Não conheci o pai Tone nem a mãe Tone mas conheço três dos seus filhos, ou conheci, porque eu sou lento a conhecer as novidades aqui no subúrbio de Tintus Rius, além disso, fiquei hoje a saber, ainda existe a filha Tone, que é a única proletária da família, proletária no sentido de que ganha o sustento trabalhando, proletária e panfletária quando se trata de noticiar a desgraça dos irmãos.
O filho Tone que conheci primeiro foi o Tica Tone que ficou conhecido por Tone Malaiko, vendedor de bonecas insufláveis a troco de meio conto de kenga, num dos meus textos. Mas tudo isto era uma ficção. Tica Tone apareceu morto supostamente de atropelamento numa rua em São Roque há mais de dez anos. A gente supõe que ele iria ou viria do Cerco para abastecer. Todos os tones herdaram do pai Tone o prazer da bebida e todos se desgraçaram na branca na castanha.
O Mário Tone é o mais novo dos tones, actualmente vive com um novo pulmão, bebe ocasionalmente uma cerveja à porta do supermercado porque lá é mais barato e, às vezes, vejo-o no café a ler o JeNê. Está portanto rehabilitado. Guardo dele há mais de dez anos a lembrança de uma promessa de venda que nunca se concretizou de um rolo de tela para pintar. Já não sei porque não aconteceu.
Existe ou existia ainda o Nando Tone que era alcoólico e vivia no carro ou no contentor da obra onde era porteiro.
Vem tudo isto a propósito de a minha mãe que ouve mal ter ouvido uma história sobre terem dado um tiro ao Mário Tone numa obra.
Impossível, disse eu, inda ontem o vi à hora de almoço. Vou averiguar, vou ao café e pergunto ao empregado.
-- A quem deram um tiro foi ao Nando, mas isso já foi há uns tempos, um ano ou quê, mas nem foi tiro, isso foi o que a irmã disse, foi só ele que apanhou a borracheira e adormeceu dentro do contentor e asfixiou ou ardeu com o calor, apareceu morto no dia seguinte. Até houve uma vez que ele me disse: queres tijoleira?, anda buscá-la.
-- Atão o Mário está bem.
-- A irmã não se queixou ainda, sei lá, também se não estiver não se perde nada.

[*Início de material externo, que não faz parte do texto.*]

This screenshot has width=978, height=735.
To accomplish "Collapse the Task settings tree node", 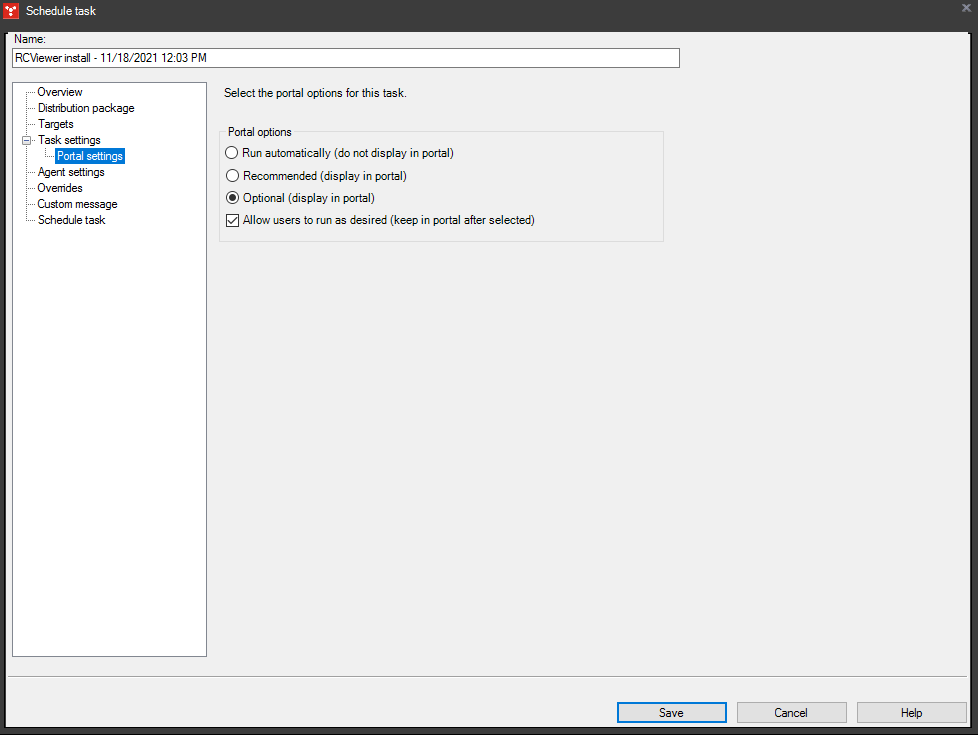I will (x=27, y=139).
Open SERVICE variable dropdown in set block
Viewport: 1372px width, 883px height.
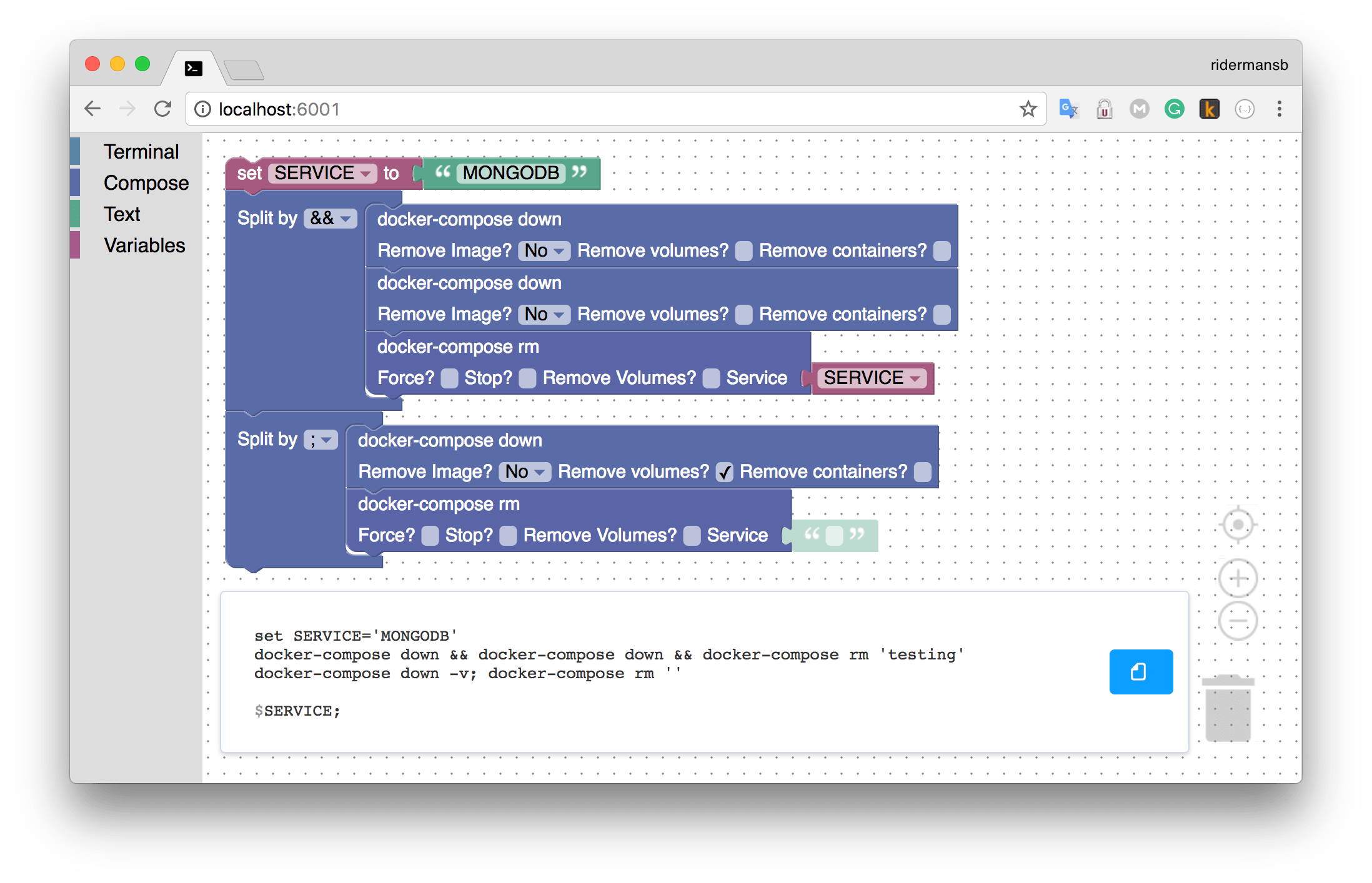point(322,173)
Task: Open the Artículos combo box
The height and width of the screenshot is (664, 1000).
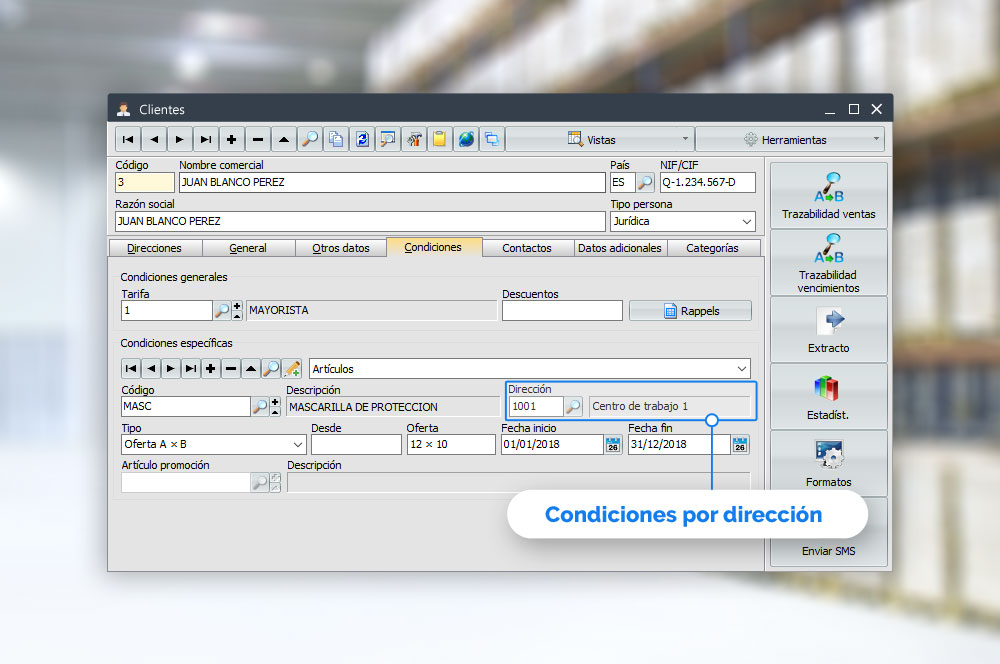Action: click(740, 369)
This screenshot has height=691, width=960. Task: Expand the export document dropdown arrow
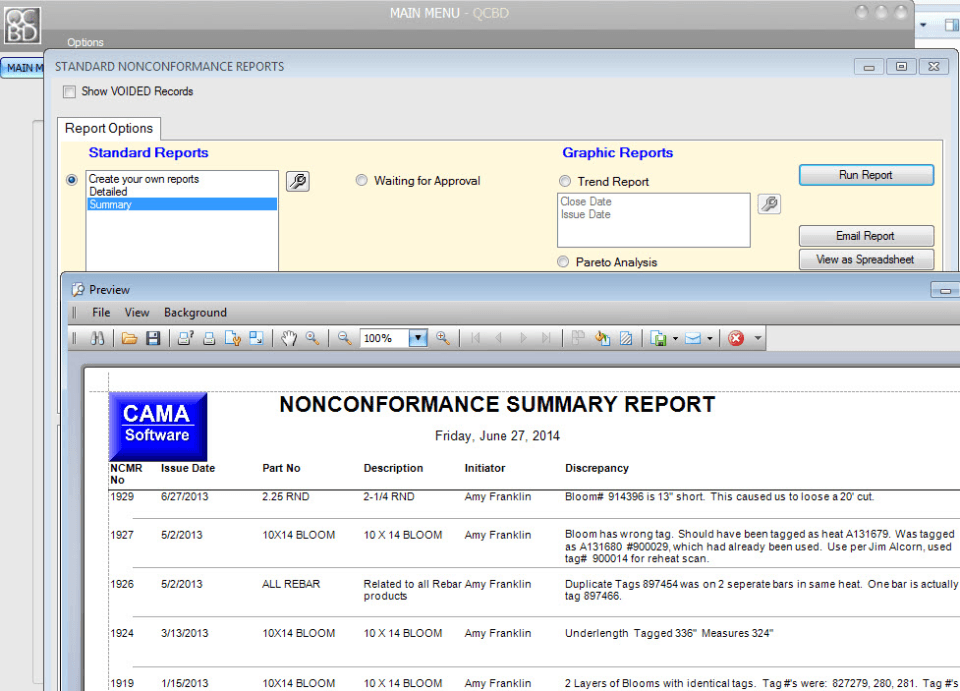click(675, 338)
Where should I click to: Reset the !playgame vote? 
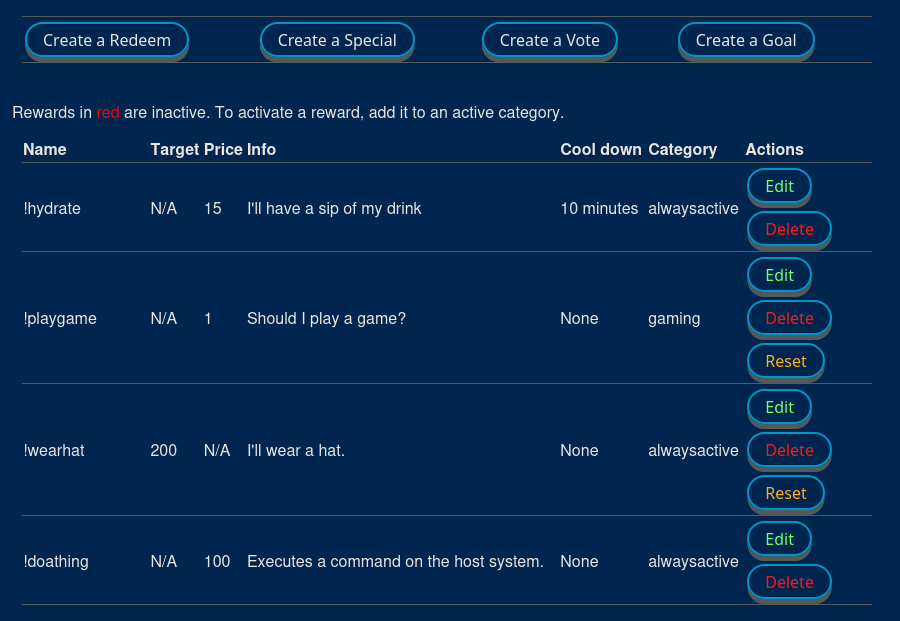785,361
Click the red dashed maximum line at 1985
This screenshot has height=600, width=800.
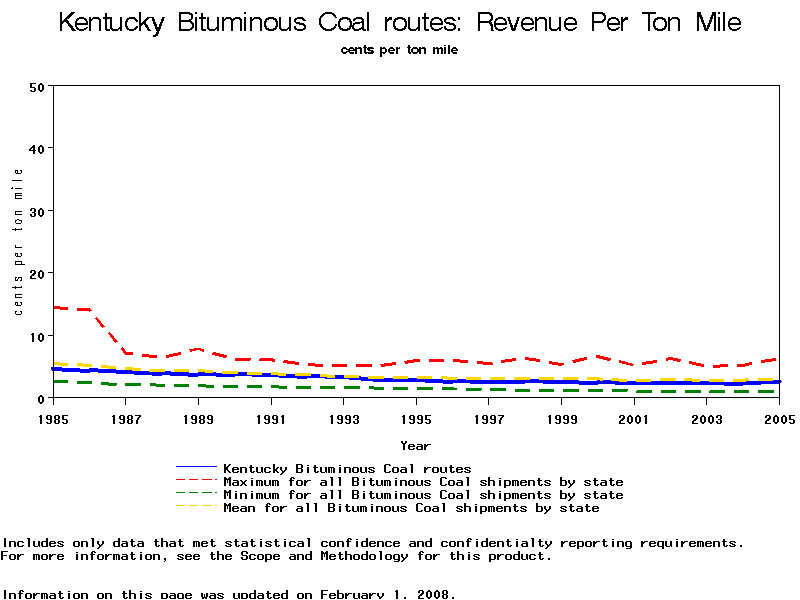tap(54, 307)
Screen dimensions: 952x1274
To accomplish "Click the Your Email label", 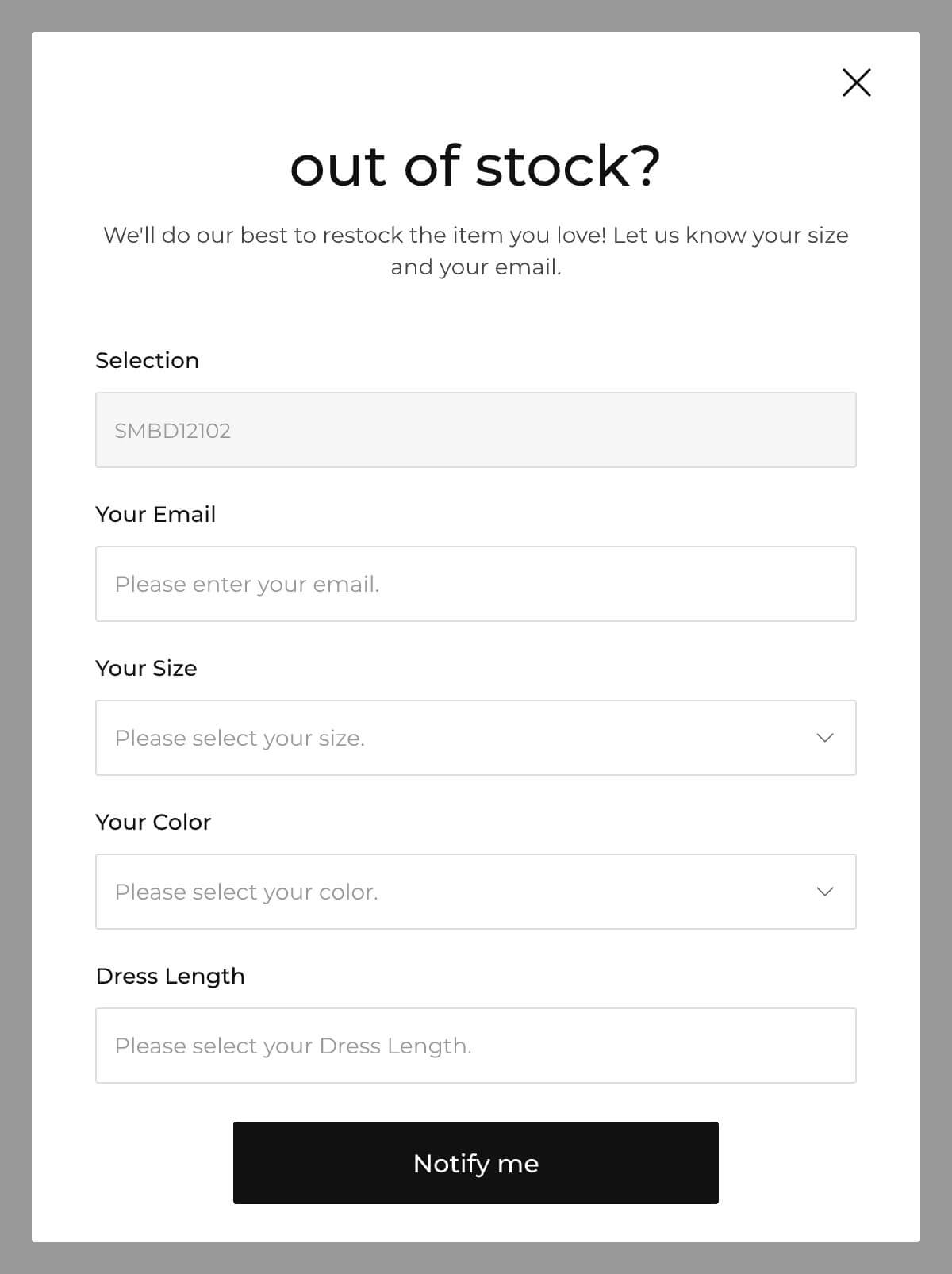I will (x=155, y=514).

Cheguei a casa e disse ao meu pai:
-- Pai, vou-te dizer e depois tu contas à mãe, o funeral que a mãe viu ontem na igreja não tem a ver com o tone, e a quem deram o tiro foi ao irmão mas também dizem que não, que ele era bêbado e adormeceu e apareceu morto na obra. Tás tu preocupado com o Mário como nós nos preocupamos por um qualquer ser humano mas para o povo, o Mário é o árabe, é o judeu, é o cigano, é o africano, é o vagabundo de quem ninguém tem pena e de quem dizem que está a mais. Para o povo, o Mário Tone é lixo a eliminar.
Deixo apenas uma nota sobre o que eu sei sobre o pai Tone:
Polícia reformado e alcoólico e ciumento, foi preso por matar o vizinho por ciúmes. Amarrou uma faca à ponta de uma cana e sangrou em linha recta o traidor da testa aos colhões.